WRITTEN EXERCISE 1
Answer these questions using the Licensing Act 1904 entry below:
(a) On what date did the act receive royal assent?
(b) Which act repealed it?
(c) Which Prime Minister supported it?
WRITTEN EXERCISE 2
Summarize the Licensing Act 1904 entry below in two sentences.

Licensing Act 1904
- Parliament of the United Kingdom
- Long title: An Act to amend the Licensing Acts, 1828 to 1902, in respect to the extinction of Licences and the grant of new Licences.
- Citation: 4 Edw. 7. c. 23
- Territorial extent: England and Wales

Dates
- Royal assent: 15 August 1904
- Commencement: 1 January 1905
- Repealed: 1 January 1911

Other legislation
- Amends: Wine and Beerhouse Act 1869; Wine and Beerhouse Amendment Act 1870;
- Repealed by: Licensing (Consolidation) Act 1910

Status: Repealed

Text of statute as originally enacted

= Licensing Act 1904 =

Act of the Parliament of the United Kingdom

The Licensing Act 1904 (4 Edw. 7. c. 23) was a controversial act of the Parliament of the United Kingdom regulating the closure of public houses (pubs) in England and Wales. It was introduced by the Home Secretary, supported by Prime Minister Arthur Balfour and passed by his Conservative Party.

RECORDED DATA

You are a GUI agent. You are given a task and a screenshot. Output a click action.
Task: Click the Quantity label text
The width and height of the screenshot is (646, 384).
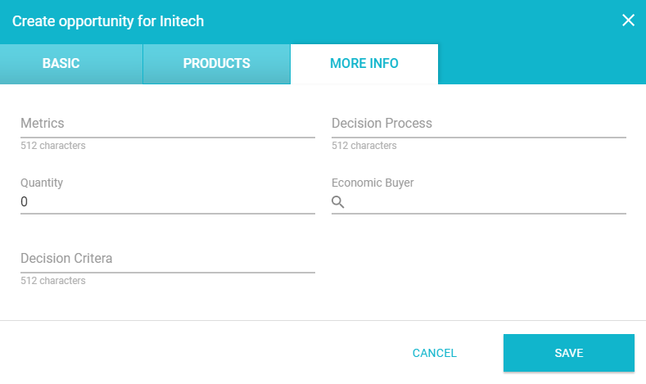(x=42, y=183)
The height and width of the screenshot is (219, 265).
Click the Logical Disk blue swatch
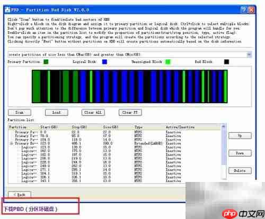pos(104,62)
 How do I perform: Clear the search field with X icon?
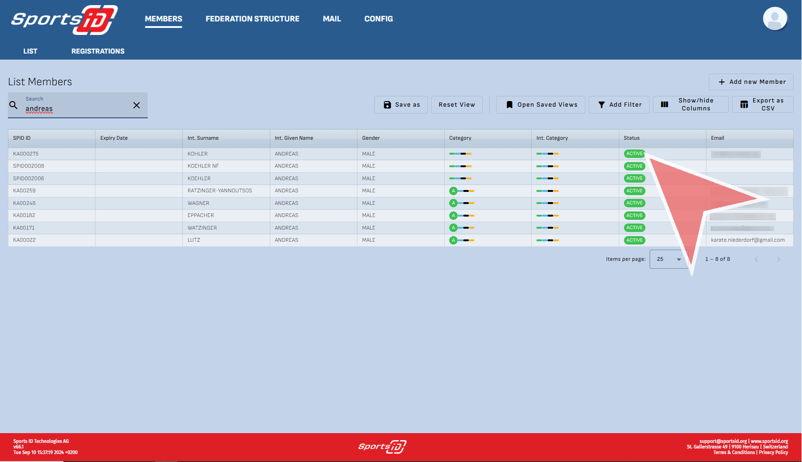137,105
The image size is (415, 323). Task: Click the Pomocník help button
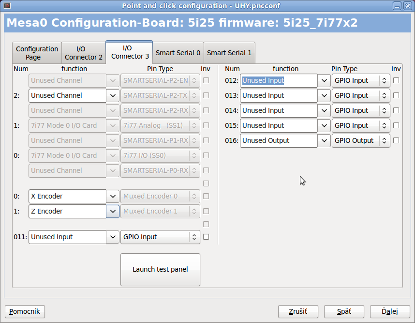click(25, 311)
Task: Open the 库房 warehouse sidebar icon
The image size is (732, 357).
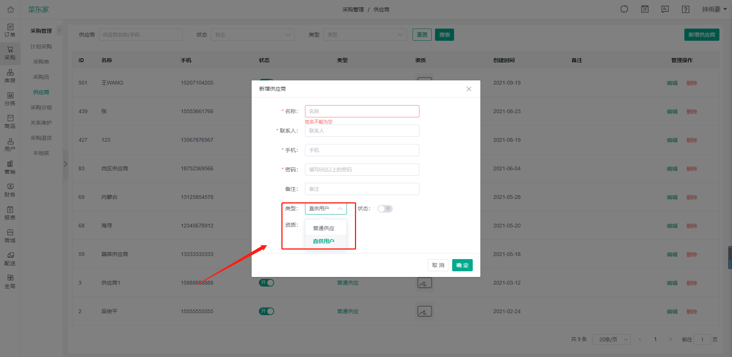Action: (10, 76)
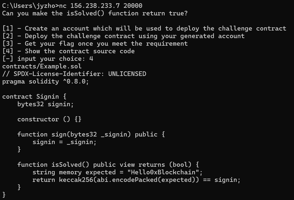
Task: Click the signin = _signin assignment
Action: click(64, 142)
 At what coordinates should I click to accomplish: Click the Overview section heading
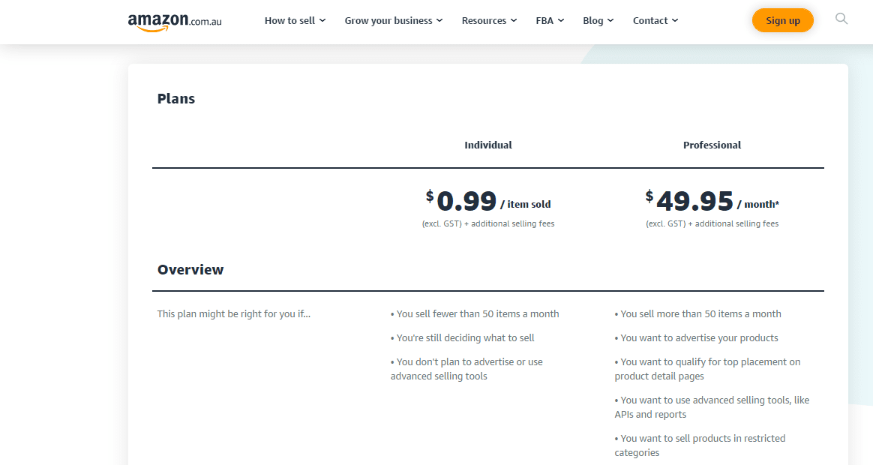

* * *

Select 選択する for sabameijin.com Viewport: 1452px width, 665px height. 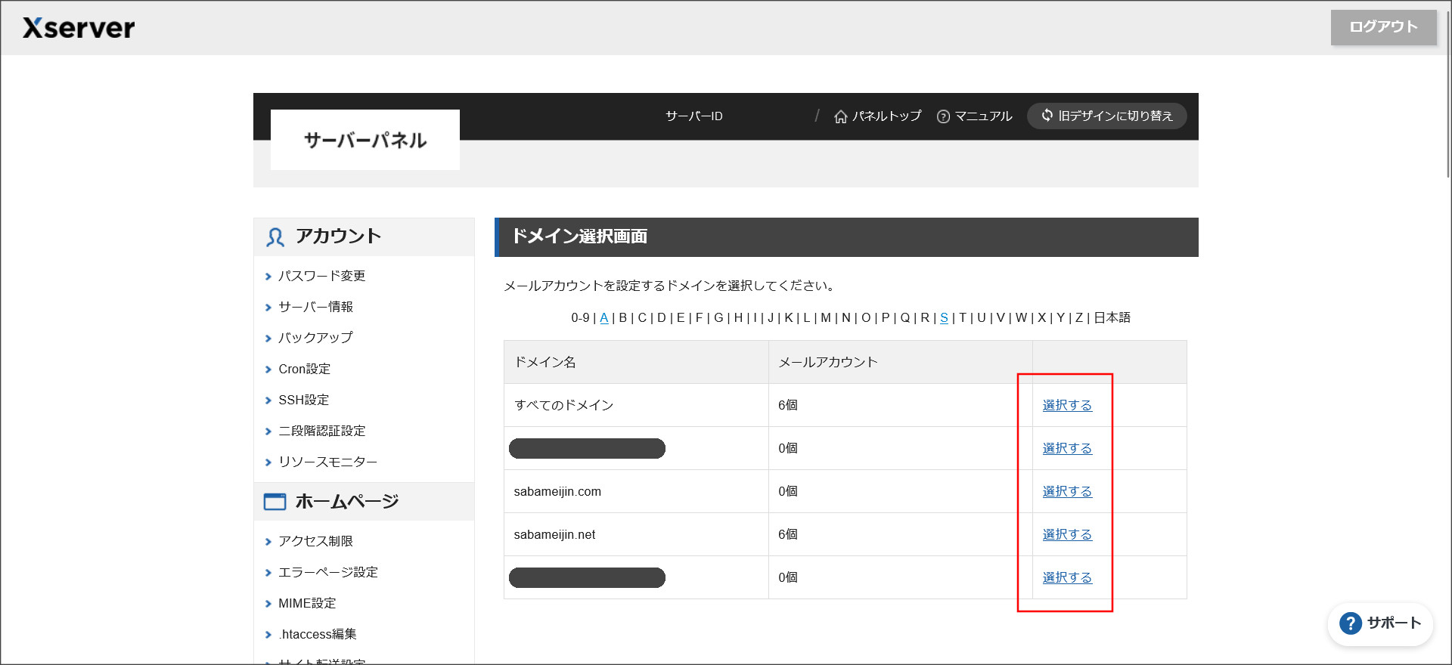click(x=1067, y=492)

* * *

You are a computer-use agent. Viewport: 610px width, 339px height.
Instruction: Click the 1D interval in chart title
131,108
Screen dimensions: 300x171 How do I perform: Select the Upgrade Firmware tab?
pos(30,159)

EXPECTED OUTPUT 1
(a) 15 August 1904
(b) The Licensing (Consolidation) Act 1910
(c) Arthur Balfour

EXPECTED OUTPUT 2
The Licensing Act 1904 was a controversial act of the Parliament of the United Kingdom that regulated the closure of public houses in England and Wales and amended the Licensing Acts, 1828 to 1902, regarding the extinction of licences and the grant of new ones. Introduced by the Home Secretary and supported by Prime Minister Arthur Balfour's Conservative Party, it received royal assent on 15 August 1904, took effect on 1 January 1905, and was repealed on 1 January 1911 by the Licensing (Consolidation) Act 1910.